=== PROVIDED MATERIAL ===
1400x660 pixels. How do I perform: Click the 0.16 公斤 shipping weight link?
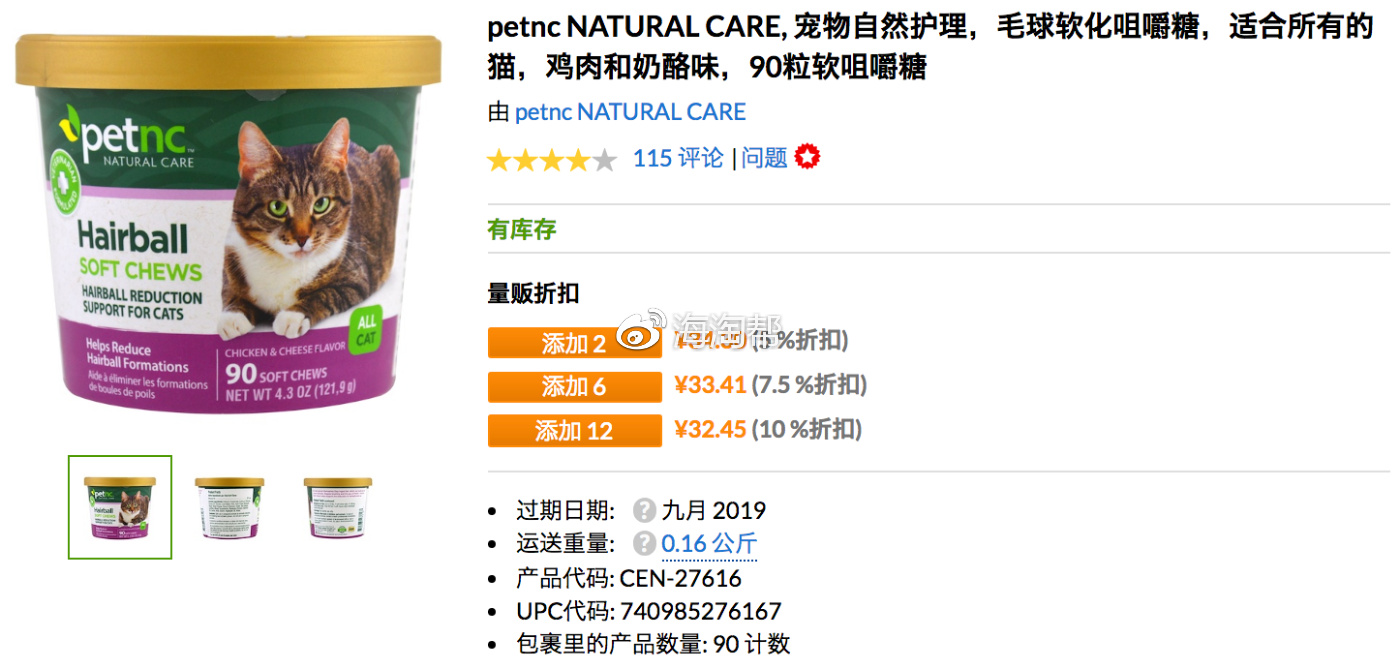tap(709, 544)
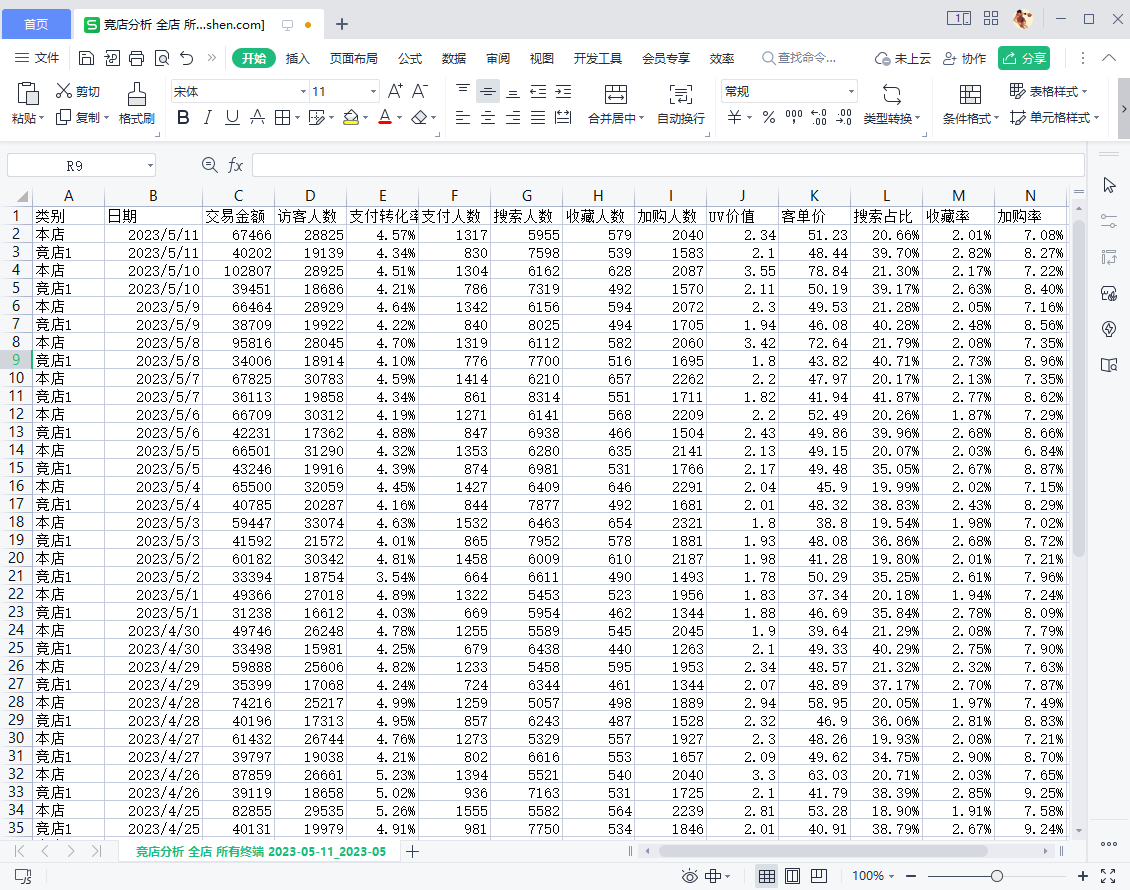Click the Save icon in quick toolbar

click(87, 58)
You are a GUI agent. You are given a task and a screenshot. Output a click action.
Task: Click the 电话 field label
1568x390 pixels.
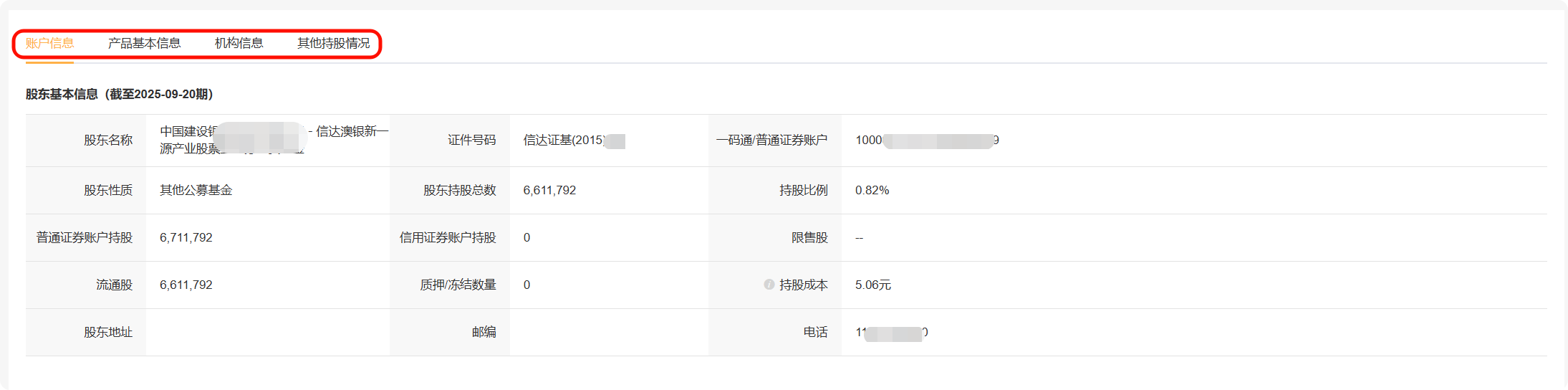815,332
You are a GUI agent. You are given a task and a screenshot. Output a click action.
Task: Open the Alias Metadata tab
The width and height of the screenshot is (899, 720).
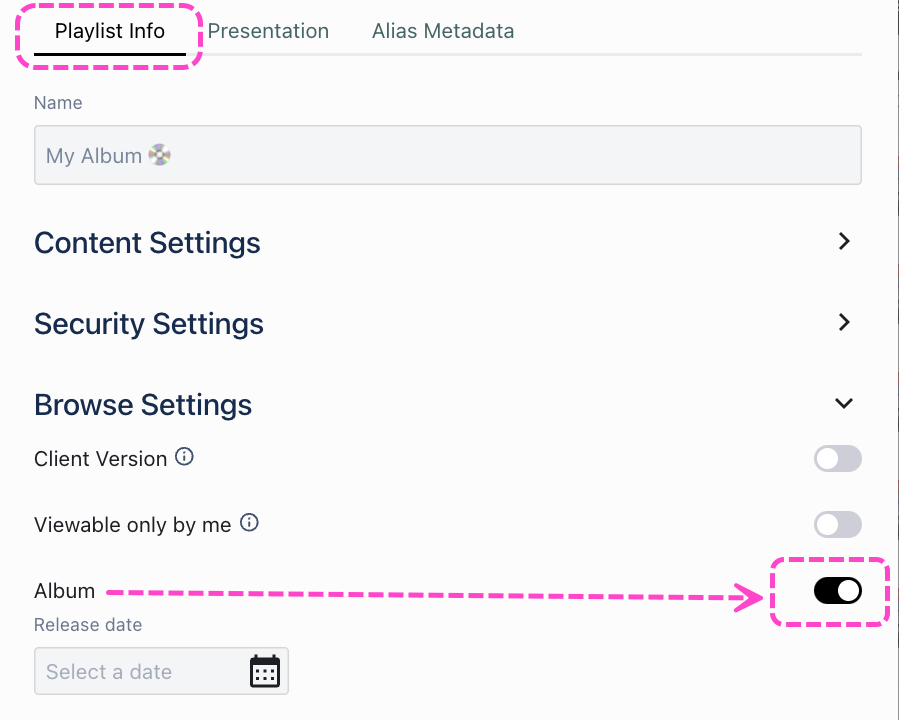pyautogui.click(x=443, y=31)
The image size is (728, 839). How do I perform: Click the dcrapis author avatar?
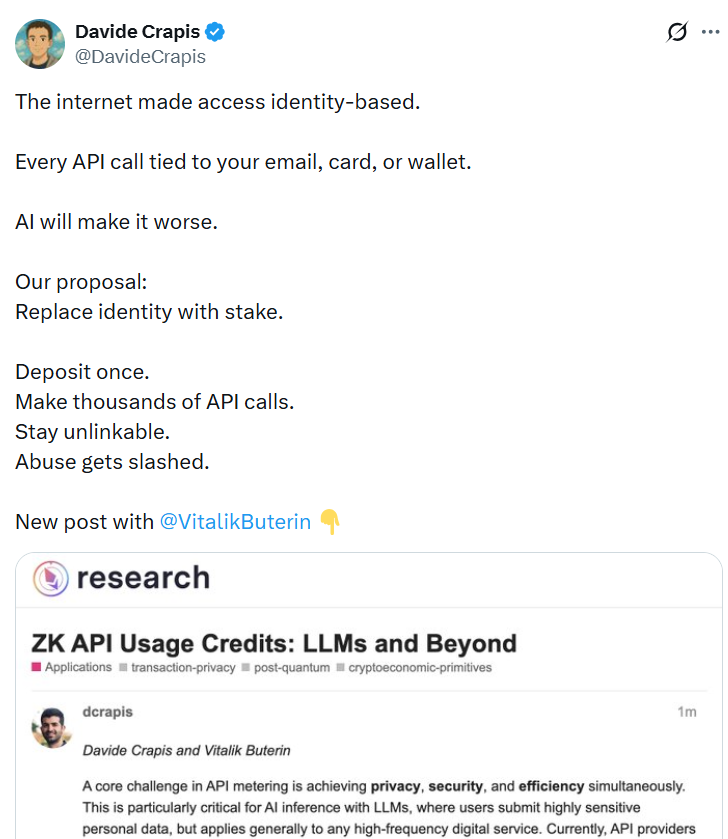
===
▶ _PROBLEM TO SOLVE_
Copy the lines from the line that contains "The width and" through the end of the records, exactly and with nothing added; leave the pictures out.

▶ _ANSWER SECTION_
The width and height of the screenshot is (899, 720).
pyautogui.click(x=443, y=31)
The image size is (728, 839). How do I perform: Click the dcrapis author avatar?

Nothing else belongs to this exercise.